- ABOUT THIS TASK -
Character for character, give back every line below.

- EXERCISE INPUT -
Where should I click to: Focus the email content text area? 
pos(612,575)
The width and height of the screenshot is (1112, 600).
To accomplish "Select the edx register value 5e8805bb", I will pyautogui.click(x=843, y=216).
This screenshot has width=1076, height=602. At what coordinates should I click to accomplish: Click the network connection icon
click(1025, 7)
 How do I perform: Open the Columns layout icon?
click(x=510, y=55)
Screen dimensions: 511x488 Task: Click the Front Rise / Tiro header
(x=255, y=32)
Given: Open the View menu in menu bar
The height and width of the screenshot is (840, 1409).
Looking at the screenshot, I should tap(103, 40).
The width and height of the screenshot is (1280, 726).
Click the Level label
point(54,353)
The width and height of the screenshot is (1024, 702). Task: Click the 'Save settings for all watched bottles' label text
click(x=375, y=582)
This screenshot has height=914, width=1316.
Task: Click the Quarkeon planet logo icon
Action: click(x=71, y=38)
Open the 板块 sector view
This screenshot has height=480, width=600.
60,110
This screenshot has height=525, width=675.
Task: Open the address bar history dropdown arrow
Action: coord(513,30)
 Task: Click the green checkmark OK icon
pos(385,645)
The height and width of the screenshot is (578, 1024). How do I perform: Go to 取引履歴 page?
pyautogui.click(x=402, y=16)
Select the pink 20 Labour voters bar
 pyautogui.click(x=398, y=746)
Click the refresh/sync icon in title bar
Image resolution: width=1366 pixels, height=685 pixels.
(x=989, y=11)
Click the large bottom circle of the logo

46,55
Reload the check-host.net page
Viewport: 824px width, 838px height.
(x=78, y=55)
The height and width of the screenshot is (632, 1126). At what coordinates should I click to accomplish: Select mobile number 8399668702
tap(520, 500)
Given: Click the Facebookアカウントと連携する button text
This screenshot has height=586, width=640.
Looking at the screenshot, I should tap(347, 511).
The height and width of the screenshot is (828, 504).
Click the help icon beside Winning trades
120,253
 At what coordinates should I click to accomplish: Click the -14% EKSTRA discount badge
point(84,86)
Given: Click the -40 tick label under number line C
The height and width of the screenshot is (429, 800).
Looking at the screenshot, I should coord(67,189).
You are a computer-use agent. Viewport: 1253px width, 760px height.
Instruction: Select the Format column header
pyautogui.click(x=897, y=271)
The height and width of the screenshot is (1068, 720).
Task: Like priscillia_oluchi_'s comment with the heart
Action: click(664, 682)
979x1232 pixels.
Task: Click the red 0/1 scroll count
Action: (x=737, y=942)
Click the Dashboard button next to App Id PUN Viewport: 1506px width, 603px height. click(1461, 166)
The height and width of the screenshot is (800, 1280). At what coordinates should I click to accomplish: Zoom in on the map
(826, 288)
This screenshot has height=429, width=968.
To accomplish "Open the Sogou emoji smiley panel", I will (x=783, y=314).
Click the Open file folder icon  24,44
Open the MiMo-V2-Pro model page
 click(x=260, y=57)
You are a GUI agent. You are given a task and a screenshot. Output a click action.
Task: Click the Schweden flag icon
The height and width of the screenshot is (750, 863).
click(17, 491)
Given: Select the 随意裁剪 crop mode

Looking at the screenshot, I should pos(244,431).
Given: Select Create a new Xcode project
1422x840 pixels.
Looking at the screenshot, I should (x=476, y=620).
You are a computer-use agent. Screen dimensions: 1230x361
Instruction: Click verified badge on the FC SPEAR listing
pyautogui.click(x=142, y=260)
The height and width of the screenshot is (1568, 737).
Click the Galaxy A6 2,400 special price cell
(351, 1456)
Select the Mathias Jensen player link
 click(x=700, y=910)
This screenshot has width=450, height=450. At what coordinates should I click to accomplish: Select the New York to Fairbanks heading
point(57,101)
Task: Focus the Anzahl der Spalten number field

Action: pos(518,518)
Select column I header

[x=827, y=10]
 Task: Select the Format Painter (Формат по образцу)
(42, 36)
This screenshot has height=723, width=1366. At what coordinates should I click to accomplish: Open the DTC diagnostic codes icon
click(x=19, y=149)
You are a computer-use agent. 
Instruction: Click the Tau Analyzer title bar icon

- ANSWER TO THIS TASK -
Where should I click to: Focus the email content text area? 
pos(612,575)
The width and height of the screenshot is (1112, 600).
To accomplish "Select the edx register value 5e8805bb", I will pyautogui.click(x=843, y=216).
This screenshot has width=1076, height=602. At what coordinates should I click to accomplish: Click the network connection icon
click(1025, 7)
 How do I perform: Open the Columns layout icon?
click(x=510, y=55)
Screen dimensions: 511x488 Task: Click the Front Rise / Tiro header
(x=255, y=32)
Given: Open the View menu in menu bar
The height and width of the screenshot is (840, 1409).
Looking at the screenshot, I should tap(103, 40).
The width and height of the screenshot is (1280, 726).
Click the Level label
point(54,353)
The width and height of the screenshot is (1024, 702). Task: Click the 'Save settings for all watched bottles' label text
click(x=375, y=582)
This screenshot has height=914, width=1316.
Task: Click the Quarkeon planet logo icon
Action: click(x=71, y=38)
Open the 板块 sector view
This screenshot has height=480, width=600.
60,110
This screenshot has height=525, width=675.
Task: Open the address bar history dropdown arrow
Action: coord(513,30)
 Task: Click the green checkmark OK icon
pos(385,645)
The height and width of the screenshot is (578, 1024). How do I perform: Go to 取引履歴 page?
pyautogui.click(x=402, y=16)
Select the pink 20 Labour voters bar
 pyautogui.click(x=398, y=746)
Click the refresh/sync icon in title bar
Image resolution: width=1366 pixels, height=685 pixels.
(x=989, y=11)
Click the large bottom circle of the logo

46,55
Reload the check-host.net page
Viewport: 824px width, 838px height.
(x=78, y=55)
The height and width of the screenshot is (632, 1126). At what coordinates should I click to accomplish: Select mobile number 8399668702
tap(520, 500)
Given: Click the Facebookアカウントと連携する button text
This screenshot has height=586, width=640.
Looking at the screenshot, I should tap(347, 511).
The height and width of the screenshot is (828, 504).
Click the help icon beside Winning trades
120,253
 At what coordinates should I click to accomplish: Click the -14% EKSTRA discount badge
point(84,86)
Given: Click the -40 tick label under number line C
The height and width of the screenshot is (429, 800).
Looking at the screenshot, I should coord(67,189).
You are a computer-use agent. Viewport: 1253px width, 760px height.
Instruction: Select the Format column header
pyautogui.click(x=897, y=271)
The height and width of the screenshot is (1068, 720).
Task: Like priscillia_oluchi_'s comment with the heart
Action: click(664, 682)
979x1232 pixels.
Task: Click the red 0/1 scroll count
Action: (x=737, y=942)
Click the Dashboard button next to App Id PUN Viewport: 1506px width, 603px height. click(1461, 166)
The height and width of the screenshot is (800, 1280). At what coordinates should I click to accomplish: Zoom in on the map
(826, 288)
This screenshot has height=429, width=968.
To accomplish "Open the Sogou emoji smiley panel", I will (x=783, y=314).
Click the Open file folder icon  24,44
Open the MiMo-V2-Pro model page
 click(x=260, y=57)
You are a GUI agent. You are given a task and a screenshot. Output a click action.
Task: Click the Schweden flag icon
The height and width of the screenshot is (750, 863).
click(17, 491)
Given: Select the 随意裁剪 crop mode

Looking at the screenshot, I should pos(244,431).
Given: Select Create a new Xcode project
1422x840 pixels.
Looking at the screenshot, I should (x=476, y=620).
You are a computer-use agent. Screen dimensions: 1230x361
Instruction: Click verified badge on the FC SPEAR listing
pyautogui.click(x=142, y=260)
The height and width of the screenshot is (1568, 737).
Click the Galaxy A6 2,400 special price cell
(351, 1456)
Select the Mathias Jensen player link
 click(x=700, y=910)
This screenshot has width=450, height=450. At what coordinates should I click to accomplish: Select the New York to Fairbanks heading
point(57,101)
Task: Focus the Anzahl der Spalten number field

Action: pos(518,518)
Select column I header

[x=827, y=10]
 Task: Select the Format Painter (Формат по образцу)
(42, 36)
This screenshot has height=723, width=1366. At what coordinates should I click to accomplish: Open the DTC diagnostic codes icon
click(x=19, y=149)
You are a computer-use agent. 
Instruction: Click the Tau Analyzer title bar icon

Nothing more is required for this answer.